*AIM OF THE EXERCISE*. Report every line of the material below that contains the string "Bath", copying each one in full. Case counts.
--- Start THE DATA ---
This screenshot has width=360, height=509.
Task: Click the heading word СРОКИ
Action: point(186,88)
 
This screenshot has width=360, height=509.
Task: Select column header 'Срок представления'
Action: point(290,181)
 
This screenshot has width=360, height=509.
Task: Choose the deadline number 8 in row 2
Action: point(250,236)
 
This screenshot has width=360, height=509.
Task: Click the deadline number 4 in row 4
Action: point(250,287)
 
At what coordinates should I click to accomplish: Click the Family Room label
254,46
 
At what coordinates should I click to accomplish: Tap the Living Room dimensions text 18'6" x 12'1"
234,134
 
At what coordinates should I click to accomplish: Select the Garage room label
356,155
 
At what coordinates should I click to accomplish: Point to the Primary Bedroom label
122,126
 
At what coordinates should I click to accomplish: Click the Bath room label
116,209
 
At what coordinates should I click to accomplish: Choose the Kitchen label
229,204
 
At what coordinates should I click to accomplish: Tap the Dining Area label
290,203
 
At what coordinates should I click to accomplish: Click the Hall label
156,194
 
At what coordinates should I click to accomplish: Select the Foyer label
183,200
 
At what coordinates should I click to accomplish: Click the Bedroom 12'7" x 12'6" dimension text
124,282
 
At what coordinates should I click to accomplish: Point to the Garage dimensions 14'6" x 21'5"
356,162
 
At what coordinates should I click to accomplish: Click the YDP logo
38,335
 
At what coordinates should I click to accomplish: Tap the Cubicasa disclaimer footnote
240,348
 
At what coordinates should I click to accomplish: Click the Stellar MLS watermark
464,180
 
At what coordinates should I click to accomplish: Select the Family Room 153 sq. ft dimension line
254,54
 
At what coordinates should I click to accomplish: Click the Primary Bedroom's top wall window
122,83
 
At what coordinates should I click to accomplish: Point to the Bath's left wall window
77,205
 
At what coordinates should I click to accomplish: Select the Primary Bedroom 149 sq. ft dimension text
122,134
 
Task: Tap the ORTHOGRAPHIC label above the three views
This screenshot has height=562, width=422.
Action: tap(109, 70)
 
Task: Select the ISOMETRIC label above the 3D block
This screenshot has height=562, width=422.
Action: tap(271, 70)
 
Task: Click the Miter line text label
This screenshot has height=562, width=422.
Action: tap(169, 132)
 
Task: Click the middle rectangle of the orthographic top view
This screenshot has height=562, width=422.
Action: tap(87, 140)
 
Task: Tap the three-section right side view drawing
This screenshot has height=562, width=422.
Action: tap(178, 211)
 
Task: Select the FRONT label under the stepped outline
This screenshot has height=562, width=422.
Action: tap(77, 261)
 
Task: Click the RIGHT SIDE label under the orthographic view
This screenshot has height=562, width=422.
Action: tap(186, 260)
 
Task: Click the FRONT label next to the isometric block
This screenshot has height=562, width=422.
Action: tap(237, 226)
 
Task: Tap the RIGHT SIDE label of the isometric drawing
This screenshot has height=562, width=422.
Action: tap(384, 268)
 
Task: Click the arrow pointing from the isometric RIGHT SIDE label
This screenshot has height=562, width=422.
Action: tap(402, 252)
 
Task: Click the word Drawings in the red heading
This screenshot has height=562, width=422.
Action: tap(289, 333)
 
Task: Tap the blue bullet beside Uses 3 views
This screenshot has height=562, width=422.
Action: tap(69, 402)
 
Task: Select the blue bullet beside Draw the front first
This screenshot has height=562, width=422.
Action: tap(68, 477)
--- End THE DATA ---
--- Start THE DATA ---
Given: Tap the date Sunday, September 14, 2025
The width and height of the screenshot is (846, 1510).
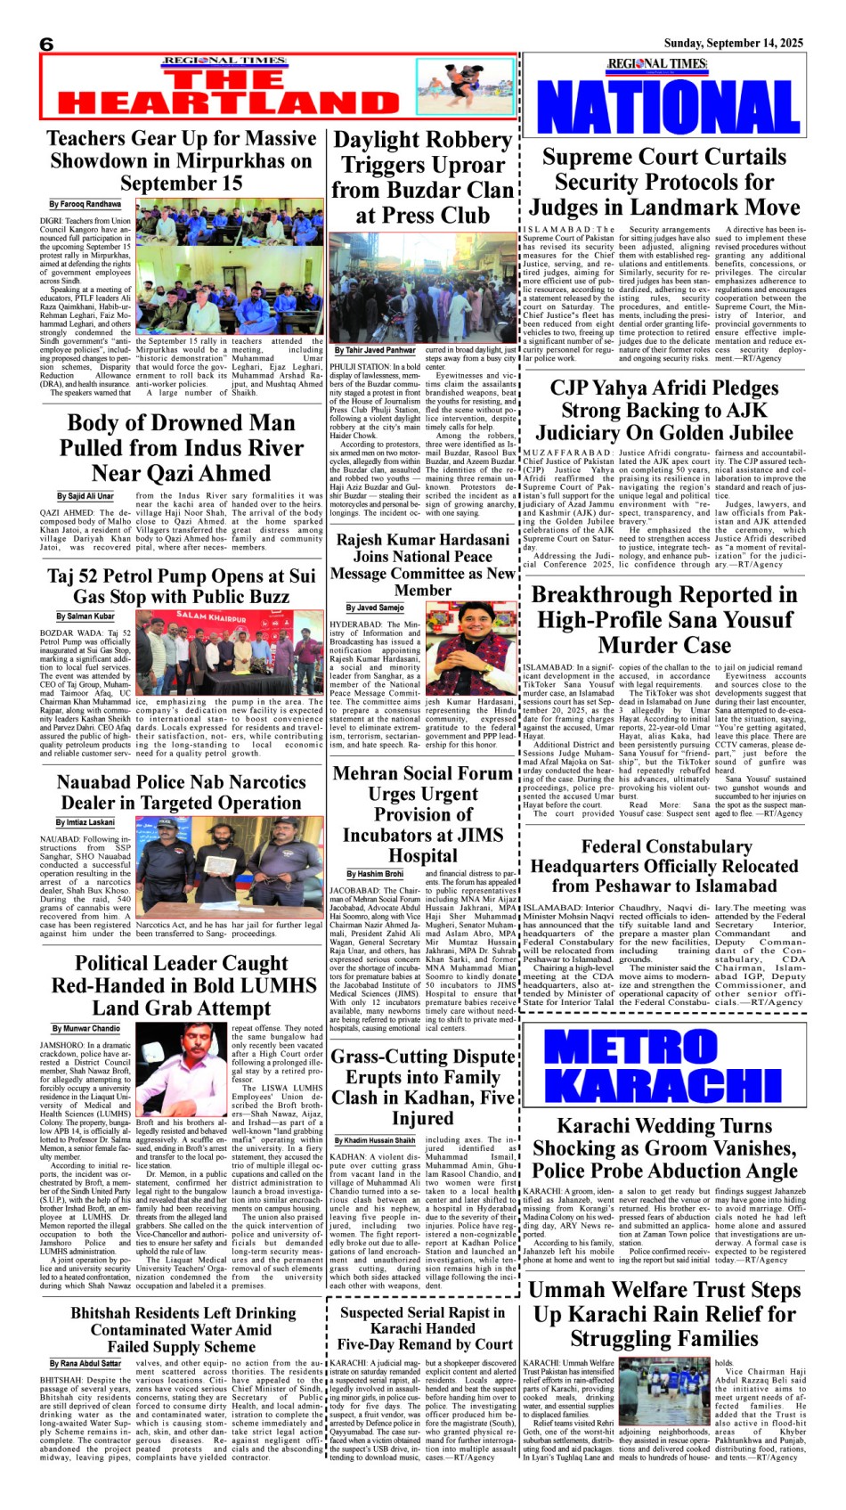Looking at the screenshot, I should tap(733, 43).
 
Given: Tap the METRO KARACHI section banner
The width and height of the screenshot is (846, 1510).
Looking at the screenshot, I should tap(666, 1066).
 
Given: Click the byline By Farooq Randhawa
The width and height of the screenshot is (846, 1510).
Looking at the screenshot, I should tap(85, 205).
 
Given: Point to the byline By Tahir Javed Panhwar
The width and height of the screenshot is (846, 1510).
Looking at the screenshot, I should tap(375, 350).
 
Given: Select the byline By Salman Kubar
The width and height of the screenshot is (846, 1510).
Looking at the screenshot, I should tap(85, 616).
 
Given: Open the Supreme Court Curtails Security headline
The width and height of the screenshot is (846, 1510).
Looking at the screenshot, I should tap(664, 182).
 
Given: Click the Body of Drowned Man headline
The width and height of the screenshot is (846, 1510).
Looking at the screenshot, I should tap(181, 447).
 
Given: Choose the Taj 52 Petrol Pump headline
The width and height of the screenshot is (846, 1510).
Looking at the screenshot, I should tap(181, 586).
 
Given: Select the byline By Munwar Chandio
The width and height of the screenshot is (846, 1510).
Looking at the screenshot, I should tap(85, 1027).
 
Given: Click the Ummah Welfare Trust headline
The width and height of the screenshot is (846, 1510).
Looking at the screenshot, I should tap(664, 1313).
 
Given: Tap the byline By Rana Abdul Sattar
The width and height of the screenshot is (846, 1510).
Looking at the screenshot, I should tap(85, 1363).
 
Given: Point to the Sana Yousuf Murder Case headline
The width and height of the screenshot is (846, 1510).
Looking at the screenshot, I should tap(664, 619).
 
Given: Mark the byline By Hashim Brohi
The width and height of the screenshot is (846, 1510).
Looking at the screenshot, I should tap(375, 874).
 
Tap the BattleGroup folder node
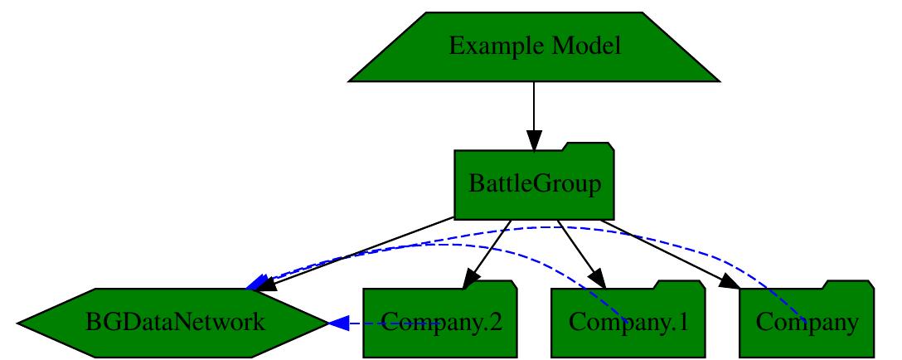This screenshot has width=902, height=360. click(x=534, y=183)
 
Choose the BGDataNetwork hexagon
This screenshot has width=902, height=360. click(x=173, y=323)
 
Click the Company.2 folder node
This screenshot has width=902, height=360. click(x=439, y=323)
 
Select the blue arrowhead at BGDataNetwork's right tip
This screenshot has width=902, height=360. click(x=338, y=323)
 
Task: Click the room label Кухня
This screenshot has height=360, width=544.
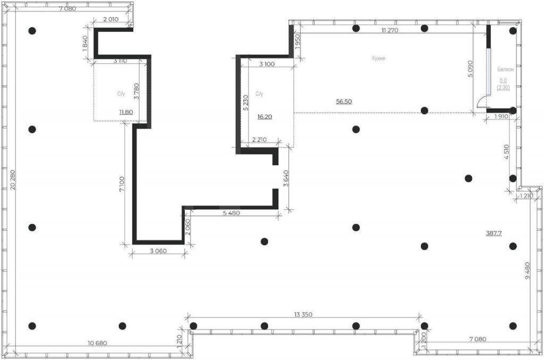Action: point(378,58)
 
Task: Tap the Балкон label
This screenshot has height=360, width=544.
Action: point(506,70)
--- End THE DATA ---
*ANSWER FOR THE TASK*.
At what coordinates should I click to accomplish: Click the Bath room label
At what coordinates should I click to accomplish: Point to the Bath's left wall window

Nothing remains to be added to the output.